What do you guys think of having a shaper? I just spotted a Delta 43-355 on Craigslist for the asking price of $400. It seems to be a discontinued or hard to find machine. Retails for around $950 (?). It is 1.5 hp and has a 1/2 and 3/4 inch interchangeable spindle. It looks like about the size of machine (180 pounds) that I can get into my basement and operate without having to run special wiring which is a big plus to me.

So…. Is this too small for a shaper and I should just stick with a router table? I have a 3 hp Ryobi mounted in simple home built one right now. Seems like the way to go for raised panels, but what else? Shaper cutters are a bit pricy. It can use router bits with an optional accessory collet, anyone done this? Jet and Grizzly have about this size for around $550 new, but I'd have to pay shipping.

Thanks,
Steve


----------



## mot (May 8, 2007)

There seems to be some polarity to this discussion, as with all things woodworking. In the home shop that already has a router table in it, I think you can make better use of your tool money. The shapers will spin panel raising bits with some authority, but they don't turn fast enough to spin smaller bits.
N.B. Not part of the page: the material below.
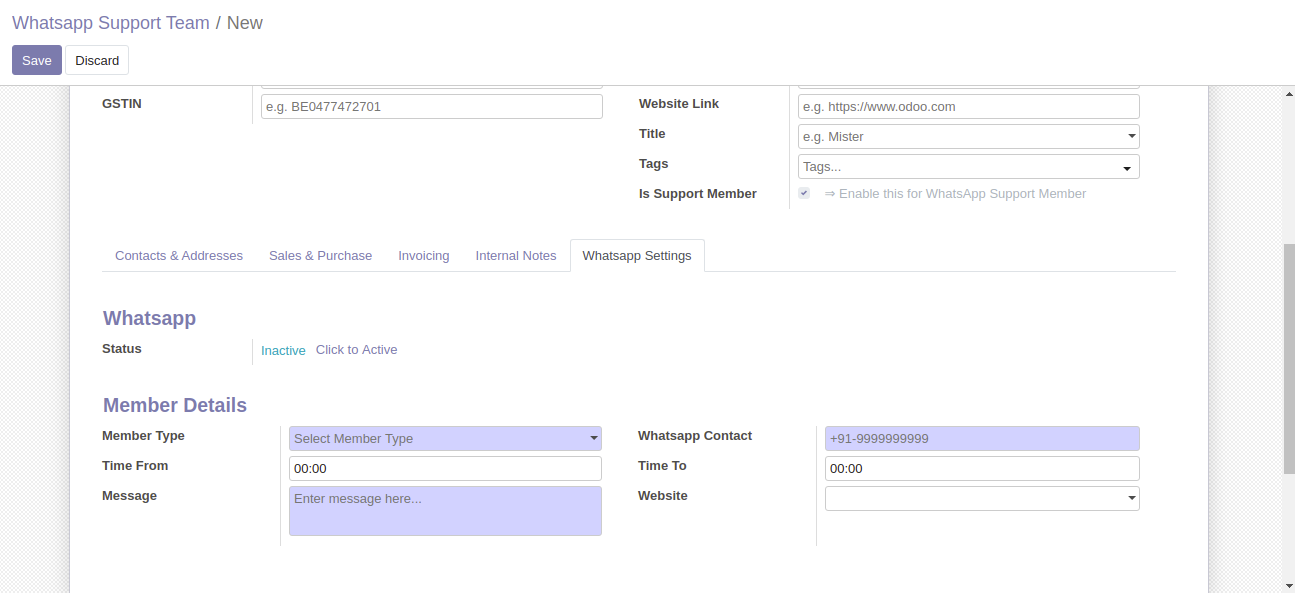Screen dimensions: 1295x593
Task: Click the Time From field
Action: pyautogui.click(x=445, y=468)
Shaper bits are expensive, so you are buying a $400 pane raiser.

There will be differing opinions in this thread. I don't have a shaper and am only commenting on a few discussions I've read on the same question.


----------



## waroland (Oct 5, 2007)

I have a 1.5 hp JET that I purchased for one project (Kitchen Caninets) that required a custom made cutter. I bought it in Nashville @ the outlet store for JET at a good price. I haven't had a project that required the use of the Shaper since, but if I do I have it on standby. I saved enough on the kitchen cabinets that the cost of the shaper and custom cutters were not a real problem and SWMBO is real happy with the results.


----------



## SPalm (Oct 9, 2007)

Thanks guys. I guess I am not going to purchase. I wasn't sure if this was a tool that I didn't know I was missing. You know those life changing items that you discover like a Biesemeyer fence, biscuit cutter, brad nailer, etc.

Tom, you are right. It would be better to spend to upgrade my bandsaw or jointer, or on my dream; a surface sander.

Waroland, I hear you on the payback of tools. The aforementioned tools were bought for building new kitchen cabinets. The return on investment is great. And a Jet outlet? Don't get me near it.

Steve


----------



## Tangle (Jul 21, 2007)

Main concern is the 1.5 HP motor. I don't have a shaper yet but was told not to go below 3HP and 1" spindle.


----------



## edp (Jul 23, 2007)

I have 2 shapers with dedicated tooling on each The 1½ hp Grizzly has the 4.625" panel raiser with back cutter mounted on it and the ¾ hp Delta has an Ogee cutter for drawer face and door edges mounted on it. Both units were purchased used on *bay at a significant savings compared to new and certainly fill a nitch. I keep them in a side shed when not being used so they don't eat up the floor space but I wouldn't want to be without them when wrapping up a kitchen or cabinet project.

Ed


----------